Manuel Alegre tem a natural dificuldade em reconhecer que o socialismo democrático faliu. E que faliu pela completa entrega doutrinária aos comandantes dos grandes interesses. A generalidade dos dirigentes dos partidos da histórica Internacional Socialista colocaram-se completamente ao lado dos detentores dos grandes interesses e do poder real, dimanado a partir dos Estados Unidos.
Se olharmos o que se passou com o grego PASOK, compreende-se que, perante as caraterísticas históricas do povo grego, outro não iria ser o resultado. E terá sido um resultado que veio para ficar e por muitas décadas. O mesmo se pode dizer das expectativas do PSOE, hoje completamente secundarizado em Espanha, apesar do borracho que agora o dirige. Em França, o líder do Governo, Manuel Valls, chegou mesmo a propor que fosse retirada a palavra Socialista do nome do partido. Em Itália e na Holanda, é o que se vê. E o mesmo só não se dá entre nós por via do desinteresse dos portugueses pela política. Como pude já escrever, o português não é, está.
Em segundo lugar, Manuel Alegre nem sequer ainda consegue reconhecer o que já explicou João Ferreira do Amaral e também agora reconhece o Ministro das Finanças da Grécia: foi um erro aderir à Zona Euro. Eu mesmo vou mais longe: foi um erro a nossa adesão à Europa, porque as medidas adotadas, com ou sem euro, seriam sempre feitas para servir uma estratégia favorável aos poderosos da Europa. A própria França, com Sarkozy ou com Hollande, acabou por ficar para trás, como a História sempre mostrou. Muito mais inteligente foi o Reino Unido, que sempre perseverou em manter a libra e poderá mesmo vir a deixar a União Europeia. Só terá vantagens.
Manuel Alegre olha a União Europeia como uma estrutura dogmática, haja frio ou calor, chuva ou granizo, ciclones de vento frio ou de fogo. E, embora reconheça a real e inaceitável perda de soberania que Portugal sofreu, a verdade é que não consegue encontrar uma saída para a crise, porque essa saída, no seio da União Europeia, simplesmente não é possível. Os Estados da União Europeia são de primeira, de segunda, de terceira, etc.. Não são iguais em deveres passíveis de aplicação igual entre todos. Seria como um campeonato de boxe organizado à revelia do peso dos competidores. O resultado, se Alegre tiver coragem, está à vista de todos.
Em terceiro lugar, por via da sua visão dogmática da Europa, nem consegue reconhecer que o desastre humanitário a que se chegou foi completamente construído à revelia da decisão democrática da generalidade dos povos. Basta olhar a Constituição Europeia e o Tratado Orçamental, este que o PS apoiou, mas já lamenta tê-lo feito, defendendo agora uma aplicação inteligente...

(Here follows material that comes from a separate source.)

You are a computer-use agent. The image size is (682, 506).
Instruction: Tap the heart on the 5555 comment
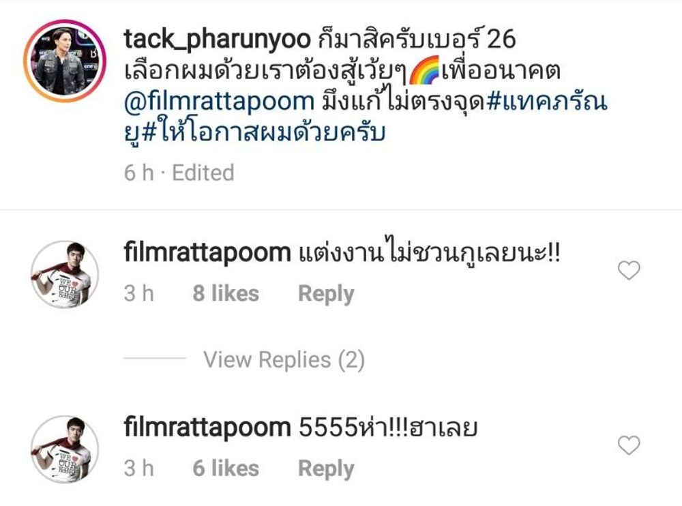point(629,445)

Em quarto lugar, a montanha de contradições ao redor do caso que hoje envolve José Sócrates. Afinal, Alegre acabou por ser mais um a tratar o caso na praça pública. Algo inacreditavelmente – ou não –, ele acha que tudo o que se escreve na grande comunicação social provirá de quem investiga! Sem espanto, António José Teixeira não o questionou sobre o evidente: isto serve quem, Sócrates ou o juiz e o procurador?
Referiu até que o juiz, sendo o das liberdades, devia atuar para defender o arguido, fosse a realidade apresentada pelo procurador a que fosse! Ora, o juiz das liberdades o que tem é de garantir que estas não são postas em causa, arbitrariamente, pela investigação, decidindo de acordo com a sua consciência em função do que lhe foi mostrado e das leis em vigor. O chamado juiz das liberdades não é advogado de defesa de nenhum arguido, mas um decisor que, defendendo as liberdades, direitos e garantias do arguido, tem em conta o que lhe é apresentado pela investigação.
E, em quinto lugar, uma ideia muito certeira: o PS, no futuro, depois de vencer a eleição que se aproxima, deve evitar misturar-se com o PSD ou com o CDS/PP, antes operando com algum radicalismo democrático. É o meu ponto de vista, embora haja que ter em conta que o FMI já está a tentar minar o terreno para o tempo futuro da governação do PS. Enfim, foi uma segunda parte interessante, mas sem mostrar que Alegre já tenha percebido que a democracia, tal como o socialismo democrático, faliram.